O tribunal criminal de Besançon (Doubs) condenou Théo Denner, de 25 anos, a 18 anos de prisão. Apelidado de "lenhador de Doubs", este aprendiz de lenhador foi considerado culpado de estupro, agressão sexual, assédio sexual e invasão de privacidade contra 42 vítimas, com idades entre 13 e 19 anos.
O tribunal também impôs uma ordem de supervisão sociojudicial de dez anos, juntamente com uma ordem de tratamento obrigatório. O julgamento, que começou em 9 de março, terminou com uma cena que se tornou quase rotineira neste tipo de caso: o acusado ofereceu "desculpas às vítimas" pouco antes do veredicto, enquanto a acusação havia solicitado uma pena de 20 anos de prisão e descrito um homem preso em um ciclo de repetição dos mesmos atos.
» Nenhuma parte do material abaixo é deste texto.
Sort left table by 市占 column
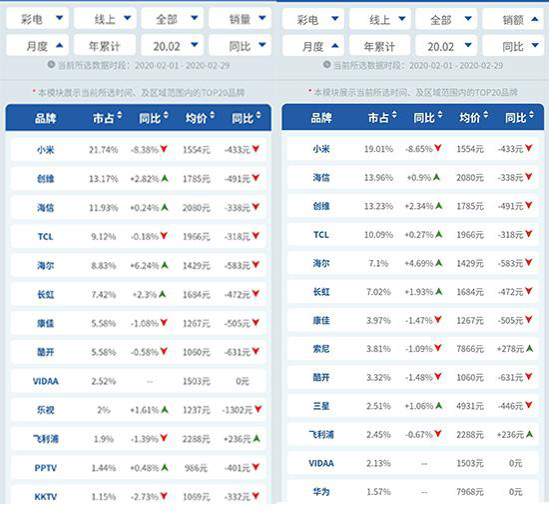549x511 pixels. pyautogui.click(x=107, y=117)
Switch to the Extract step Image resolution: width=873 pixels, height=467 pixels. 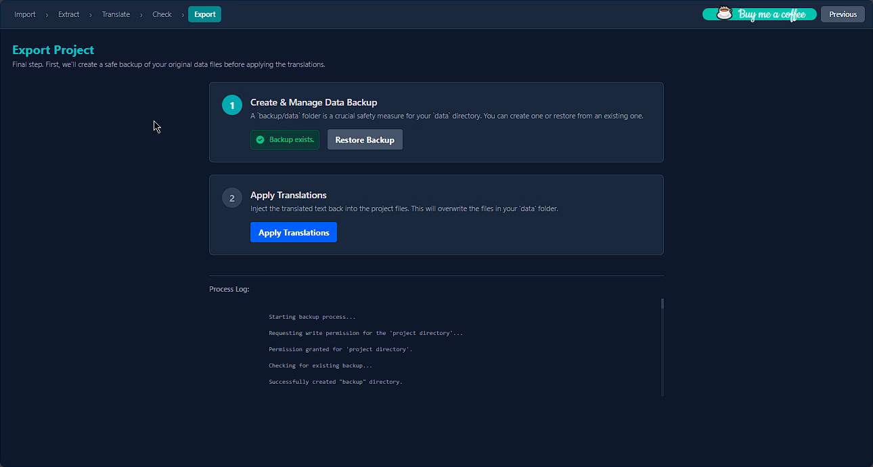coord(68,14)
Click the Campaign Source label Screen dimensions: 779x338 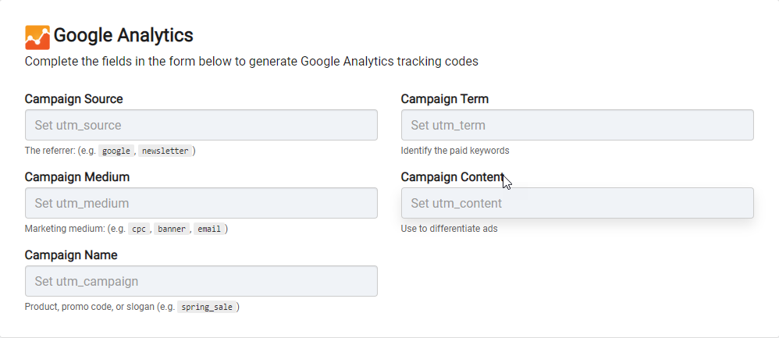73,99
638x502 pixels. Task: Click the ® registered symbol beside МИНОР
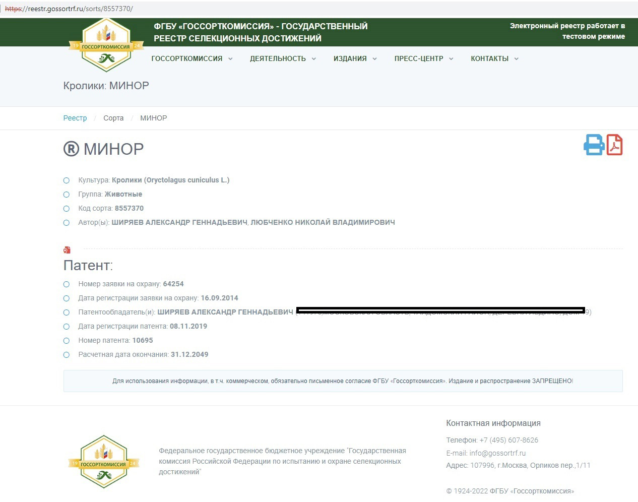click(x=71, y=149)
Uma armadilha digital, vítimas adolescentes
Uma armadilha digital, vítimas adolescentes. Entre 2018 e 2023, segundo a investigação, Théo Denner se fez passar por uma jovem chamada "Aurélie" no Facebook, atraindo adolescentes para a troca de imagens íntimas antes de fechar a armadilha. Uma vez obtido o conteúdo, ele recorria à chantagem, ameaçando divulgá-lo e, em alguns casos, à coerção para relações sexuais: um modus operandi organizado, uma dominação presumida, enfatizou a acusação.
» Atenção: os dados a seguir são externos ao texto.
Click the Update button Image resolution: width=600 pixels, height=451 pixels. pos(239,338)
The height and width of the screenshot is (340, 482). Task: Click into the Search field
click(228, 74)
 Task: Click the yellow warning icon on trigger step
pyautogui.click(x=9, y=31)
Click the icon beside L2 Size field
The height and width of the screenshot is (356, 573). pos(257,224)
O caso veio à tona em 2021, depois que um jovem de 17 anos revelou à família que estava sendo chantageado com um vídeo sexual e que havia sido estuprado — um ponto de virada que desencadeou uma extensa investigação. Nos dispositivos eletrônicos do réu, os investigadores descobriram mais de 170 mil arquivos pornográficos, organizados em pastas com os nomes das vítimas. O caso, que durou quatro anos, resultou em 79 acusações, com 62 denunciantes e testemunhas prestando depoimento. O veredicto encerra este capítulo jurídico, mas não conta toda a história do trabalho que ainda aguarda famílias, instituições e plataformas diante desse comportamento predatório, que muitas vezes começa com uma simples mensagem.